▶ **SOURCE PASSAGE**:
——————

Tort Reform in Health Care Plan

California Representative Darrell Issa writes an editorial at Politico emphasizing the importance of including tort reform in any health care legislation, especially one that can even be remotely considered bipartisan. Many of my liberal friend like to pretend that tort reform won’t change health care costs, and some pretend that Democrats are actively supporting tort reform already. Neither of these are true, and tort reform is probably the only real issue that can lead to any amount of Republican support on Obamacare.

From the article:

Defensive medicine — when doctors order unnecessary and usually expensive tests and procedures in order to avoid lawsuits — is a major contributor to skyrocketing health care costs. As much as $210 billion is spent on defensive medicine annually — equal to $700 for every U.S. man, woman and child. This helps drive up insurance premiums that are already too high for many Americans. And the excessive malpractice litigation inevitably leads to physician shortages — especially among obstetricians, neurosurgeons and emergency room physicians.

——————

▶ **DATA SECTION**:

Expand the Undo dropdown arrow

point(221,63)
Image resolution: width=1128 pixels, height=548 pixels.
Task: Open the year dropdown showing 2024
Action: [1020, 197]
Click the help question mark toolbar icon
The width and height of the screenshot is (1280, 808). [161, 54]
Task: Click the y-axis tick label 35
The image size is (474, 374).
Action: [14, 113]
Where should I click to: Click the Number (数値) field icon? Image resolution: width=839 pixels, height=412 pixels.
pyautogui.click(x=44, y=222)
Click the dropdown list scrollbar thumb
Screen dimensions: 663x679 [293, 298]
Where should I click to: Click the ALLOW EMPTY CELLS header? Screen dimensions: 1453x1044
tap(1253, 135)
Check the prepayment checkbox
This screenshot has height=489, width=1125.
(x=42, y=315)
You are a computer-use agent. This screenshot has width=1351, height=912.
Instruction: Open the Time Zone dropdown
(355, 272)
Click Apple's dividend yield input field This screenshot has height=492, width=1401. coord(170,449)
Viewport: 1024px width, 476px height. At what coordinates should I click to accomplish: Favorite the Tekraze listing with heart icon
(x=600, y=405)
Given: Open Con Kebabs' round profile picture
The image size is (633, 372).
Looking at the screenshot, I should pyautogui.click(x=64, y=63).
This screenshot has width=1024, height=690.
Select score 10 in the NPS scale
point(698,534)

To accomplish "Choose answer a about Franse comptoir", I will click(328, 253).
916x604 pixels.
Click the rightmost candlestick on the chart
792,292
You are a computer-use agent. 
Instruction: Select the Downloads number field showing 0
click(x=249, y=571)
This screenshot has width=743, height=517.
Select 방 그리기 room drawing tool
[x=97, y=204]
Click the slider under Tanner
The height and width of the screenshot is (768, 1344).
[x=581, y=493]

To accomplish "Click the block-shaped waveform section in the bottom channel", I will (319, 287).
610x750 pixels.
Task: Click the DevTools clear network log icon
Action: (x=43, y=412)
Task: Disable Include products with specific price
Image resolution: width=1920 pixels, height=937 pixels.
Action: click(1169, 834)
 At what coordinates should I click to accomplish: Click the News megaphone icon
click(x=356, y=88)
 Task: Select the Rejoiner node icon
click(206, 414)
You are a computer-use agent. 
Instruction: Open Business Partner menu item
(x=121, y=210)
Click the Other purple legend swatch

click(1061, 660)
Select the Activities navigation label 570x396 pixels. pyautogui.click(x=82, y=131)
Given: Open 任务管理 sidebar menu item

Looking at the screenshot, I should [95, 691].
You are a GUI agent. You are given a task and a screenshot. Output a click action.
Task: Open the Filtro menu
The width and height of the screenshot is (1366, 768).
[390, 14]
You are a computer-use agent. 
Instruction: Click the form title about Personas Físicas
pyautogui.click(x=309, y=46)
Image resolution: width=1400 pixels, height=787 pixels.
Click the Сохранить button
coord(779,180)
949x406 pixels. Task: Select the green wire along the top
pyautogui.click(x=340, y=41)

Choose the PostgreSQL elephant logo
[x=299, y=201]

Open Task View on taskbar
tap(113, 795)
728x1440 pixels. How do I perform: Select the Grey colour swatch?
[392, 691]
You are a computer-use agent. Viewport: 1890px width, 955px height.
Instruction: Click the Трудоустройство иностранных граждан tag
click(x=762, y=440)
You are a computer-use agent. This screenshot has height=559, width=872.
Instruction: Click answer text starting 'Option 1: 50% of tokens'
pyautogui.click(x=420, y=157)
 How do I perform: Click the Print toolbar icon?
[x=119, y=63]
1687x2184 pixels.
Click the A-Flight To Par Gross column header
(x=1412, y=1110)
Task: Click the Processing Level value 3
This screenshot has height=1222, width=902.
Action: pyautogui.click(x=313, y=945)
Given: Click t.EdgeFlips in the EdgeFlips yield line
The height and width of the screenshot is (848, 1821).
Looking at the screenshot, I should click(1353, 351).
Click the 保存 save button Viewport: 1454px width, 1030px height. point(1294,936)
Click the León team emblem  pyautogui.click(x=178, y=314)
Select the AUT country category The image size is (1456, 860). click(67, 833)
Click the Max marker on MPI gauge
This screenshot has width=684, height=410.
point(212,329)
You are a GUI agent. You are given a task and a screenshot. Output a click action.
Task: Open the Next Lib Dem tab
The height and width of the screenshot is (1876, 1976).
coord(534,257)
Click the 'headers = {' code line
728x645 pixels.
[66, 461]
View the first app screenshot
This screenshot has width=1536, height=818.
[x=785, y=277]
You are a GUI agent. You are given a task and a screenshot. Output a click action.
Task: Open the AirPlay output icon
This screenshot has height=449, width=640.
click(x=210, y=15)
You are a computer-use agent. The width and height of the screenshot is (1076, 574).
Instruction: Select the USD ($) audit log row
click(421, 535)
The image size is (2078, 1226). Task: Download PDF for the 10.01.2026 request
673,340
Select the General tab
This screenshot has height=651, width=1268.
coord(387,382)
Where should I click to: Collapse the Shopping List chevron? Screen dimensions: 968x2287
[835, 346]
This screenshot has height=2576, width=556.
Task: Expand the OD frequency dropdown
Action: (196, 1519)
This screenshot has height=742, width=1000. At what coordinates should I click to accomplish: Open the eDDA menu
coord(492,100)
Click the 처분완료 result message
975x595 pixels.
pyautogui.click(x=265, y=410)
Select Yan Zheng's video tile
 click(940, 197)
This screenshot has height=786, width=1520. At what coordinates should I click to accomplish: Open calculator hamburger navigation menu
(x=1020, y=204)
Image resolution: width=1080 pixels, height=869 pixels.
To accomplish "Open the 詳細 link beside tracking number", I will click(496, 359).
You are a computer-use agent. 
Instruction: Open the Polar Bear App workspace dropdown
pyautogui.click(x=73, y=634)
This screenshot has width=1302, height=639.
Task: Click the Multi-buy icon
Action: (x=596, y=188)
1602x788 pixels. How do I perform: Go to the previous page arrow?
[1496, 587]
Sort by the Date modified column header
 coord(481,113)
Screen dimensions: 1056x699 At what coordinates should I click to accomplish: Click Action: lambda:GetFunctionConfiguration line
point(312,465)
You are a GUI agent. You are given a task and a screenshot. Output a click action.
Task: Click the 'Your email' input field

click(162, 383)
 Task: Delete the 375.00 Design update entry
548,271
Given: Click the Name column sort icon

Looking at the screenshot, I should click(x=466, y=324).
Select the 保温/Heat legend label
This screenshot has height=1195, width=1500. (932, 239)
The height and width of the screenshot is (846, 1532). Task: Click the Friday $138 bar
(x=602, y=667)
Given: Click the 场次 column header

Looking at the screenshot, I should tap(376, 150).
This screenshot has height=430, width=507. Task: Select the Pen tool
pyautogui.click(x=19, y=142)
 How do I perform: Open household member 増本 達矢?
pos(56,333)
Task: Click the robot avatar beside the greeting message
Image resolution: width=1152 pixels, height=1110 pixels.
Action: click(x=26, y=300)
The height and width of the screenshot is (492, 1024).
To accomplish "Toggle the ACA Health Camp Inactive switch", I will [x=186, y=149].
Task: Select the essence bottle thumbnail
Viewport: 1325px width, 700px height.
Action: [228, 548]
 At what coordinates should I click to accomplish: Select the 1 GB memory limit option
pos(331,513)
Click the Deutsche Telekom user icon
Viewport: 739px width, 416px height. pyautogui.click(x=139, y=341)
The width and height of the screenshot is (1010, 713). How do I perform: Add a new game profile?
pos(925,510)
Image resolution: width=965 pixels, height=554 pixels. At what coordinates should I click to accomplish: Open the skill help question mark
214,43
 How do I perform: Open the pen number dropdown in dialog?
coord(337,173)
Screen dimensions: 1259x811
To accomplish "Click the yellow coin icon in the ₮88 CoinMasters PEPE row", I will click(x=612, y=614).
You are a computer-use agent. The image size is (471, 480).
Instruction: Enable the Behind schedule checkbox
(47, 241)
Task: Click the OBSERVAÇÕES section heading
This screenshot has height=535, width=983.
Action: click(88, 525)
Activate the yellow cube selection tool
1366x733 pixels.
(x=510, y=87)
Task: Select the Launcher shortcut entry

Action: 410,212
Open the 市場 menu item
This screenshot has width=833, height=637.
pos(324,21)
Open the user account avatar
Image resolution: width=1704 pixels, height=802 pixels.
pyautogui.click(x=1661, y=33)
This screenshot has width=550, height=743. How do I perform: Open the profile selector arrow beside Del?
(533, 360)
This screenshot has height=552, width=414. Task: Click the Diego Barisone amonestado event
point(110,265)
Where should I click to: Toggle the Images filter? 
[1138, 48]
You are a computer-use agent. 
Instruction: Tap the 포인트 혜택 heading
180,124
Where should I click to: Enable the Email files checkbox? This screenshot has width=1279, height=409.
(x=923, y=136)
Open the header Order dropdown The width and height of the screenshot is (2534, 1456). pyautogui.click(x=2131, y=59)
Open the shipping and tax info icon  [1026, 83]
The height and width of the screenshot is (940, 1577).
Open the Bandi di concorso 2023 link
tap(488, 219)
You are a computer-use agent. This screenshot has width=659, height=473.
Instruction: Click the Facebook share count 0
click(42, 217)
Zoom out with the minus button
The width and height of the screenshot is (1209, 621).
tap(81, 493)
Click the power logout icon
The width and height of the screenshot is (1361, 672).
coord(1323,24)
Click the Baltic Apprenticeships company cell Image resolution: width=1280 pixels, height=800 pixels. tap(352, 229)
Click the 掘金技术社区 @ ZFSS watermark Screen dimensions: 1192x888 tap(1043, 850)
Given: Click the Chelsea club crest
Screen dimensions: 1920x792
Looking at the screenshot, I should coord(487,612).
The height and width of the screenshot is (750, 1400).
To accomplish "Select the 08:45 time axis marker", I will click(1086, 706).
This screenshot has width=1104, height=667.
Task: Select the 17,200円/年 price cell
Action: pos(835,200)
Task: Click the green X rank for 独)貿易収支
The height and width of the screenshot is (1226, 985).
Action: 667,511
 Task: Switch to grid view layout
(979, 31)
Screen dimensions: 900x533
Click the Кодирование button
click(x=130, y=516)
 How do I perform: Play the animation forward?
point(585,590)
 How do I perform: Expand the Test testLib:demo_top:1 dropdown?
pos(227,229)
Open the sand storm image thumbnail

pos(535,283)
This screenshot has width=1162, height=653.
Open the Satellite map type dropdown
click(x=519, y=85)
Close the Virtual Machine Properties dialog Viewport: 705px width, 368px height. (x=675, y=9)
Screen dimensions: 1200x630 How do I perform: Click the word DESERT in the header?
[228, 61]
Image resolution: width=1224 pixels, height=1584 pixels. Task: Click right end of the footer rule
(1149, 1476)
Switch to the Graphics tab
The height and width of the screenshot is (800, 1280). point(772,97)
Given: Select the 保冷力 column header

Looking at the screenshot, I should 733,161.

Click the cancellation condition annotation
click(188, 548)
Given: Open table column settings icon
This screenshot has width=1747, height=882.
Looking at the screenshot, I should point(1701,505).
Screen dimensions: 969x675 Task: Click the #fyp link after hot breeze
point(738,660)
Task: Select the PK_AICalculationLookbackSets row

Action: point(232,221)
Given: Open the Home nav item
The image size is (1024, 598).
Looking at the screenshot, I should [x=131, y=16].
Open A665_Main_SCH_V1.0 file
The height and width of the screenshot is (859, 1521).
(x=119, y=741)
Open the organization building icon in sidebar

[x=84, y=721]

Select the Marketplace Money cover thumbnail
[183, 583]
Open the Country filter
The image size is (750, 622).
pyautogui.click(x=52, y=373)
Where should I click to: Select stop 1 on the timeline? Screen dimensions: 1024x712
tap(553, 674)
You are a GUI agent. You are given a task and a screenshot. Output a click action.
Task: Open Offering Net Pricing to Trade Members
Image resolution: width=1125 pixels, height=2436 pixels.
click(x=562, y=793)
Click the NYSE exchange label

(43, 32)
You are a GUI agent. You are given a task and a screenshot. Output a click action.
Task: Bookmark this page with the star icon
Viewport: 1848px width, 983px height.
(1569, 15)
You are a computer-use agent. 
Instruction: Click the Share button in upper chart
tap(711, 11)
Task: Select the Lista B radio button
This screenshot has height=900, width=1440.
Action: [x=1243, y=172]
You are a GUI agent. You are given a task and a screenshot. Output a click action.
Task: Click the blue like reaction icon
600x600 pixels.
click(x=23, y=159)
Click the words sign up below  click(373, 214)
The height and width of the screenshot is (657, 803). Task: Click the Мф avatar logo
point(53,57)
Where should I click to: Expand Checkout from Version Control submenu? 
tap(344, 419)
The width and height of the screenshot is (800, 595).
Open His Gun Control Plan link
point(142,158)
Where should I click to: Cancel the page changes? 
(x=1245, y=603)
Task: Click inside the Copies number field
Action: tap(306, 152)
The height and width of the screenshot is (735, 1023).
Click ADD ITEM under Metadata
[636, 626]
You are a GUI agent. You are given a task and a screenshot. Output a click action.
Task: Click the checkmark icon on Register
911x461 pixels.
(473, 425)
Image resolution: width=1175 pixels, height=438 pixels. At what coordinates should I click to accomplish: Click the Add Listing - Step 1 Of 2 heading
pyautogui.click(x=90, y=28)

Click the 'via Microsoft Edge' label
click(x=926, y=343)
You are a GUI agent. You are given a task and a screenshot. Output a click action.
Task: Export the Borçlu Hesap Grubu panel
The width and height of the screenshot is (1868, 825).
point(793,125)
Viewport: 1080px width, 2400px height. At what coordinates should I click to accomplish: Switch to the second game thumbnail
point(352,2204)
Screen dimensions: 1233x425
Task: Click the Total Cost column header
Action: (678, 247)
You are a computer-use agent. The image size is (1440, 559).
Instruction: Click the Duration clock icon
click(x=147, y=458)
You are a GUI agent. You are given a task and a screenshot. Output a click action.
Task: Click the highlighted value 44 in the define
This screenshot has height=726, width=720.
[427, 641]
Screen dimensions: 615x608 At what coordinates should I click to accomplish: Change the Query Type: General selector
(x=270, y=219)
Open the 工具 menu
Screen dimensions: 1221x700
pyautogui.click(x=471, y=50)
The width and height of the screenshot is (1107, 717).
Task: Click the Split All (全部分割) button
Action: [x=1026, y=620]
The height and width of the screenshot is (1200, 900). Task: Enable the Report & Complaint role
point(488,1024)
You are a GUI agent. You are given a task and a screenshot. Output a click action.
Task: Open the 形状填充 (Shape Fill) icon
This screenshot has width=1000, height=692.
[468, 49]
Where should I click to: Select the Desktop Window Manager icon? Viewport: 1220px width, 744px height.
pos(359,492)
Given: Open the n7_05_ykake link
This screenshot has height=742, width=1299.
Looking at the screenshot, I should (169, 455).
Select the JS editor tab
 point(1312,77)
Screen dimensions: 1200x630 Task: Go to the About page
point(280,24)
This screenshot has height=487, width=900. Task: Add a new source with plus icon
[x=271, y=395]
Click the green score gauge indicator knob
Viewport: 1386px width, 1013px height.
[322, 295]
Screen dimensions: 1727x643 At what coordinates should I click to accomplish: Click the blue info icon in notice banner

——————

▶ **BRIEF**:
Can you reproduce the tort reform post word for word, between "California Representative Darrell" and "support on Obamacare.", inclusive?

▶ **ANSWER BELOW**:
California Representative Darrell Issa writes an editorial at Politico emphasizing the importance of including tort reform in any health care legislation, especially one that can even be remotely considered bipartisan. Many of my liberal friend like to pretend that tort reform won’t change health care costs, and some pretend that Democrats are actively supporting tort reform already. Neither of these are true, and tort reform is probably the only real issue that can lead to any amount of Republican support on Obamacare.